WHAT YOU HAVE TO DO -
Write out again, please, the records below from the first line to the line holding "Task: Click the disabled Next button", inclusive, and nothing else.

----

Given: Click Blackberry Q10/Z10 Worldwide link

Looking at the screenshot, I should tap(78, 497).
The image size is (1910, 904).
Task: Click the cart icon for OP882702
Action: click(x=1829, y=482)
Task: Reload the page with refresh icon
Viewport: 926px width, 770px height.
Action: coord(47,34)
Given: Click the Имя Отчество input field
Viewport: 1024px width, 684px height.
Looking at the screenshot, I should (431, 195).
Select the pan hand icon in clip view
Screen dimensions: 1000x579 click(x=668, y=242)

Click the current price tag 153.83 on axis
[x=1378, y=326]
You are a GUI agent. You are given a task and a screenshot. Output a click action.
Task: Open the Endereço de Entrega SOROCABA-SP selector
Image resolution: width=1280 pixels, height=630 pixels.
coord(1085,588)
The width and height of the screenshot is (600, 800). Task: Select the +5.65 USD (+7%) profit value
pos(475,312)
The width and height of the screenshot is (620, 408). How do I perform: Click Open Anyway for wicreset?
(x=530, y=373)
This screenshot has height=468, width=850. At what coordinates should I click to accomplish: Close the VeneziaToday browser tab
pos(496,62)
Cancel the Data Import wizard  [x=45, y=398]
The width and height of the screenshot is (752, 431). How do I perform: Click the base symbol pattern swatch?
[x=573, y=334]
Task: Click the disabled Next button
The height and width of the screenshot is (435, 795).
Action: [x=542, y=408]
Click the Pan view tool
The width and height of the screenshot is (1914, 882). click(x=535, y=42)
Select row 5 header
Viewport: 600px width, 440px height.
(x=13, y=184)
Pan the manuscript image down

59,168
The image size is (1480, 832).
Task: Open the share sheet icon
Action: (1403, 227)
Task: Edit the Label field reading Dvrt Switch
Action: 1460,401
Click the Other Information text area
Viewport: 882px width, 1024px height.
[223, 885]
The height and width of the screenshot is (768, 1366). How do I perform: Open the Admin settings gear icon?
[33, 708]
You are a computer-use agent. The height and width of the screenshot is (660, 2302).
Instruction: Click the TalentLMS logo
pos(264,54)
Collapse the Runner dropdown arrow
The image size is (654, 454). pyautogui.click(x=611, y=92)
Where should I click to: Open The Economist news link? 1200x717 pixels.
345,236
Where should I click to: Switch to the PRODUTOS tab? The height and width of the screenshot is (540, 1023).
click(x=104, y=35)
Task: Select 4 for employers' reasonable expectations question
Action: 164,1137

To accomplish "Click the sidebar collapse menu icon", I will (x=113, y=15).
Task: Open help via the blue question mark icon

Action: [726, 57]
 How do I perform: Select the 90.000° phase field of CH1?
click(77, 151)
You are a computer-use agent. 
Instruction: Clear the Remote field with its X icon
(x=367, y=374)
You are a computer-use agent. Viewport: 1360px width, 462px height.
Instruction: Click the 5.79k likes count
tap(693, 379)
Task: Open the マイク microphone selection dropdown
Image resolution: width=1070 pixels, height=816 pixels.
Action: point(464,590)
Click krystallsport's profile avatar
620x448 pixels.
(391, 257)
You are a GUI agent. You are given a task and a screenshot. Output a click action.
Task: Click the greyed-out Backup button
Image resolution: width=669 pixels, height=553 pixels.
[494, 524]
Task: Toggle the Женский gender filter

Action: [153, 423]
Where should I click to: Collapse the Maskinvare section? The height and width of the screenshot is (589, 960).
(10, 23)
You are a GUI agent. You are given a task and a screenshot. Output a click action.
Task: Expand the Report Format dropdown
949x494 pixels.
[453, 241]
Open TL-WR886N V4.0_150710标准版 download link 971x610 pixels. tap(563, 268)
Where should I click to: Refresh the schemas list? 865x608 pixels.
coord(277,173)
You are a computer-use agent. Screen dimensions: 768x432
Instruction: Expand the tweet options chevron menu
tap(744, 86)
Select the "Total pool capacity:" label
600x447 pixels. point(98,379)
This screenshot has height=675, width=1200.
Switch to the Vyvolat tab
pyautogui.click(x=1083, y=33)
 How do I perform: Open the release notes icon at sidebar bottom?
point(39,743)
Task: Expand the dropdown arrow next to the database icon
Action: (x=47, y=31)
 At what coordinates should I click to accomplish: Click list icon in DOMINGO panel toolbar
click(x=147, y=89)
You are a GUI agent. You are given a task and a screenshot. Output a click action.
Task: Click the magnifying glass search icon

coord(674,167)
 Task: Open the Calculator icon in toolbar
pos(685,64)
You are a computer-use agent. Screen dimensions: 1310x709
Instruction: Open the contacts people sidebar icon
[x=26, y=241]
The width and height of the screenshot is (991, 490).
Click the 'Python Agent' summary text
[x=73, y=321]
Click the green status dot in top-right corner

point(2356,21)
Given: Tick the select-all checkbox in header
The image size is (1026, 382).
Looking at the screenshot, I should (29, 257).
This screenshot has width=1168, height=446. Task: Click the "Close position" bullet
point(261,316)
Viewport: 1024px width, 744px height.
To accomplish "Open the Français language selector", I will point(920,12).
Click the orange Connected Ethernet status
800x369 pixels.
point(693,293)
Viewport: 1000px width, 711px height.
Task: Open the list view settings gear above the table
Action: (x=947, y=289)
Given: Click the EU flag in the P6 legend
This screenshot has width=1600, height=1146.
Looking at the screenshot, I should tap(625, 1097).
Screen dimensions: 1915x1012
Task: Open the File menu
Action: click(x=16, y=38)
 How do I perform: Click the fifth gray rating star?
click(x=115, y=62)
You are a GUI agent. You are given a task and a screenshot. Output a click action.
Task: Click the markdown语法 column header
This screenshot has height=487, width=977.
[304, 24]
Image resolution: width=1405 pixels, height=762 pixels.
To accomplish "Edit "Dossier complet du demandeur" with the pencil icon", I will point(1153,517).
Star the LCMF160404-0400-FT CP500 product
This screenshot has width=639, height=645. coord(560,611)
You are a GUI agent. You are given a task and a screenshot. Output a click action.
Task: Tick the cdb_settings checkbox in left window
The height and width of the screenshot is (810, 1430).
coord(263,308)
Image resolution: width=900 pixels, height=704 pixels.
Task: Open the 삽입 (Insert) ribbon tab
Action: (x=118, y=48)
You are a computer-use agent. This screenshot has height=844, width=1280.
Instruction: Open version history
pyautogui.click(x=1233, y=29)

----

RESPONSE TO THIS EXERCISE -
Given: Click Blackberry Q10/Z10 Worldwide link

Looking at the screenshot, I should tap(78, 497).
The image size is (1910, 904).
Task: Click the cart icon for OP882702
Action: click(x=1829, y=482)
Task: Reload the page with refresh icon
Viewport: 926px width, 770px height.
Action: coord(47,34)
Given: Click the Имя Отчество input field
Viewport: 1024px width, 684px height.
Looking at the screenshot, I should (431, 195).
Select the pan hand icon in clip view
Screen dimensions: 1000x579 click(x=668, y=242)

Click the current price tag 153.83 on axis
[x=1378, y=326]
You are a GUI agent. You are given a task and a screenshot. Output a click action.
Task: Open the Endereço de Entrega SOROCABA-SP selector
Image resolution: width=1280 pixels, height=630 pixels.
coord(1085,588)
The width and height of the screenshot is (600, 800). Task: Select the +5.65 USD (+7%) profit value
pos(475,312)
The width and height of the screenshot is (620, 408). How do I perform: Click Open Anyway for wicreset?
(x=530, y=373)
This screenshot has height=468, width=850. At what coordinates should I click to accomplish: Close the VeneziaToday browser tab
pos(496,62)
Cancel the Data Import wizard  [x=45, y=398]
The width and height of the screenshot is (752, 431). How do I perform: Click the base symbol pattern swatch?
[x=573, y=334]
Task: Click the disabled Next button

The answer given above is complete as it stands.